A-Bomb on Broadway, 1121 Collective, Nexus Art Cafe, Manchester, 2nd-7th February 2015
A-Bomb on Broadway is a performance-art piece carefully crafted and brought to life by the 1121 Collective – a new theatre company based in Manchester. With A-Bomb, this new amateur group have created a professionally staged and passionate piece of dynamic theatre and new writing, showcasing the creative potential of all those involved in its production.
The four performers in particular cannot be faulted, bringing raw energy and talent to Jack Busby’s high-octane script. The piece spans a decade in which four characters dramatize and narrate their experiences of living in a post-apocalyptic world under unrelenting attack, and demonstrates an effective contrast between the life-or-death scenarios that the characters face, as they hide underground while the world burns, and glimpses into the characters’ personal lives and personalities, with relationship difficulties providing a thematic link between the four and leaving the smell of love and death in the air.
Despite the abstract nature of the piece, the topical and cultural references suggest a not-too-distant future and we are given clear indications as to the characters’ ages and social positions, successfully drawing the audience into this hostile world and providing a degree of social commentary. However, though the piece clearly aims at conveying an urgent political and environmental message, the somewhat familiar scenario could have done with a greater degree of originality through the script in order to be more thought provoking, with an overuse of certain buzzwords and somewhat clichéd references being the script’s main downfall. I believe the piece could have benefitted from more specificity and perhaps dialogue between the characters, which might have provided greater resonance and lasting impact.

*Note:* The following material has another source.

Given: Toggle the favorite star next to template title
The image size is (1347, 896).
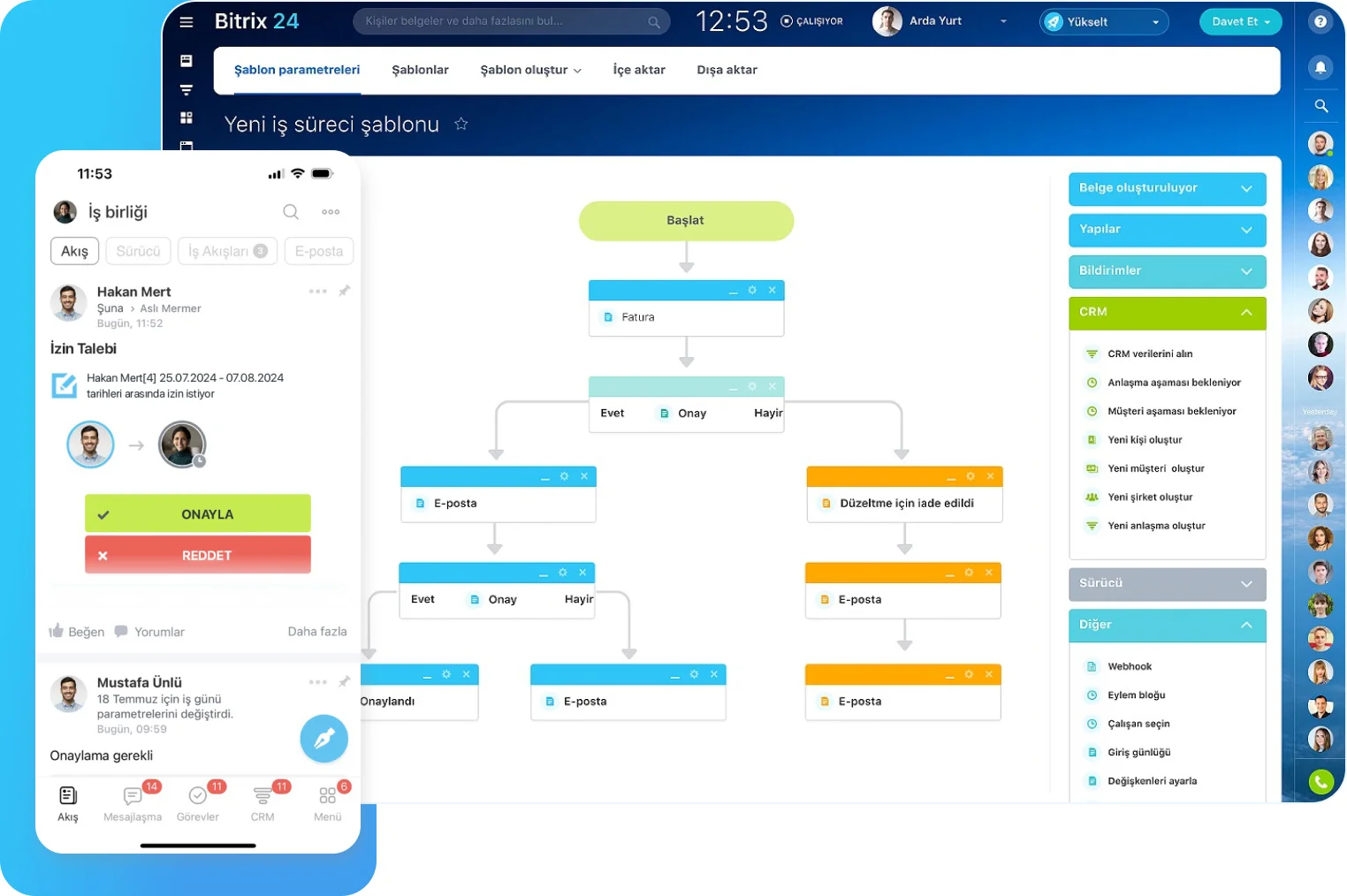Looking at the screenshot, I should click(461, 124).
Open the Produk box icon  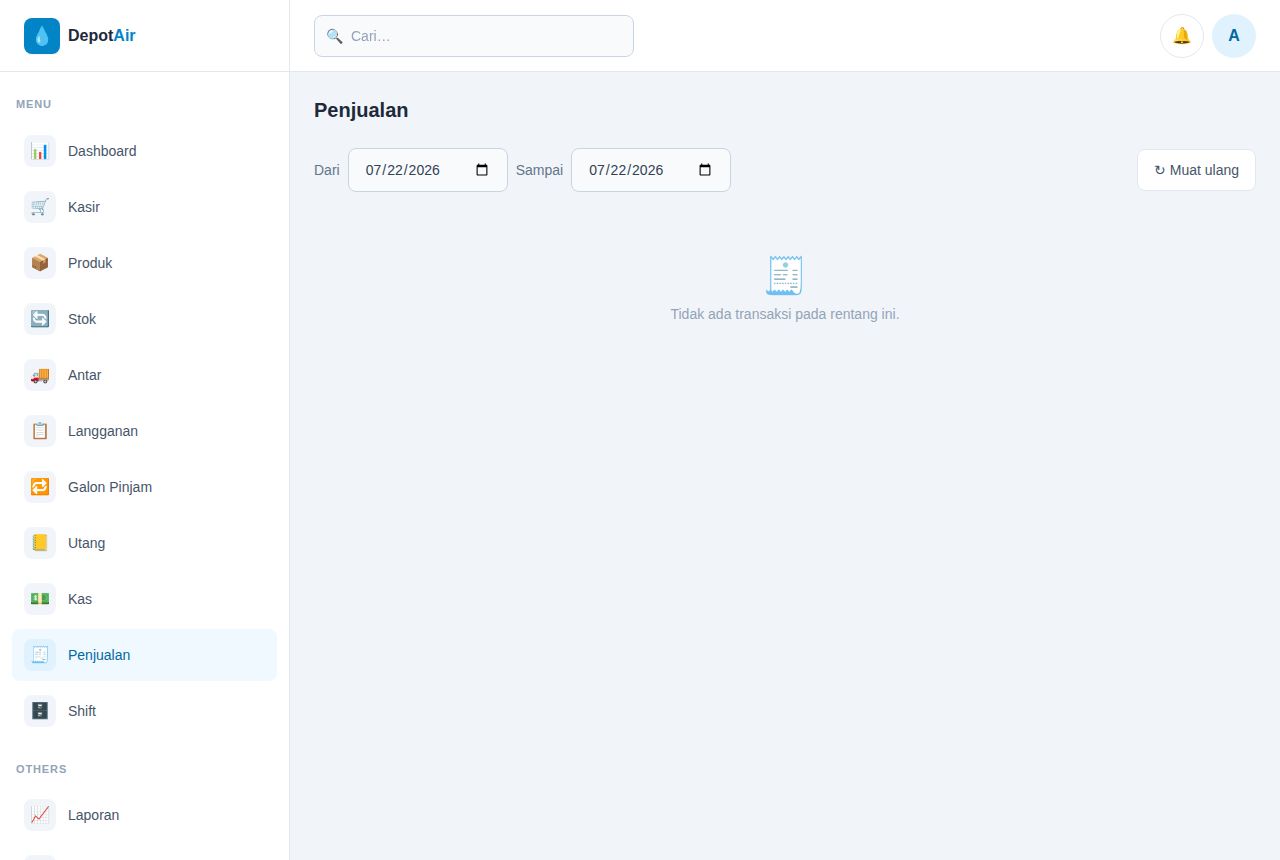[x=40, y=263]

However, each of the four actors’ talents are given full expression through this piece, both through emotive individual monologues in which the stream-of-consciousness style is well-handled, as well as through skilful onstage group interaction and choreography. There is great physical and mental cohesion between the four, despite being unconnected in the story-world, which is used to great effect; all maintain perfect synchronisation in their actions and are careful to stay in character while out of the limelight. In addition, despite living through the same central experience of surviving nuclear attack and a period of revolution, and of being a similar age and demographic, each character remained distinct and added a refreshing change of pace as the show progressed. The actors’ confidence and sincerity was also immediately engaging, and though the piece as a whole may have lacked dramatic focus, the claustrophobic and panic-stricken atmosphere was inherently engaging. One criticism of the actors would be that, though set on Broadway, none of the actors attempted an American accent.

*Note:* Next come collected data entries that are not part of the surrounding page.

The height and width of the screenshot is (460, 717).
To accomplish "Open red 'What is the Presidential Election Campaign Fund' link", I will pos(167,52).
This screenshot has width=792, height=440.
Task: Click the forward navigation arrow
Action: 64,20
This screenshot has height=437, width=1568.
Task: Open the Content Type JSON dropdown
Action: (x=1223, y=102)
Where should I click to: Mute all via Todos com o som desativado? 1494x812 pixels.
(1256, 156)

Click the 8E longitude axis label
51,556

The set design was highly effective, with simple props used to maximum effect, and the soundtrack and lighting effects added to the excitement of the script and performances, testament to director Anthony Steel’s talents. However, I think an opportunity was missed with the costumes which could have been more expressive and meaningful, as each wore the same clownish shirt-and-tie outfit, inhibiting suspension of disbelief where I believe the script would have benefitted from a greater degree of realism and attention to detail; though the army-style boots indicated the real world referred to, I believe more could have been done in this department to bring the life to the performers that they brought to the script.
The show runs for an hour, which is the perfect runtime considering the energy and focus the actors must maintain throughout. The venue – Nexus Art Café – provided the perfect space for an independent and youth-driven piece of theatre, and the closeness of the audience to the actors provided a degree of intimacy that you would not get at a more conventional theatre house. It is well worth keeping up with the events and exhibitions held at Nexus throughout the year, where aspiring artists of all disciplines are given the opportunity to present their work to the public.
This production is the second piece by the 1121 Collective after the Freudian musical Dave!, which ran for six nights at the 2014 Edinburgh Fringe Festival. I look forward to seeing how this group of young performers continue to develop, and to following the director and writer, who are bringing new talent and ideas to the Manchester stage.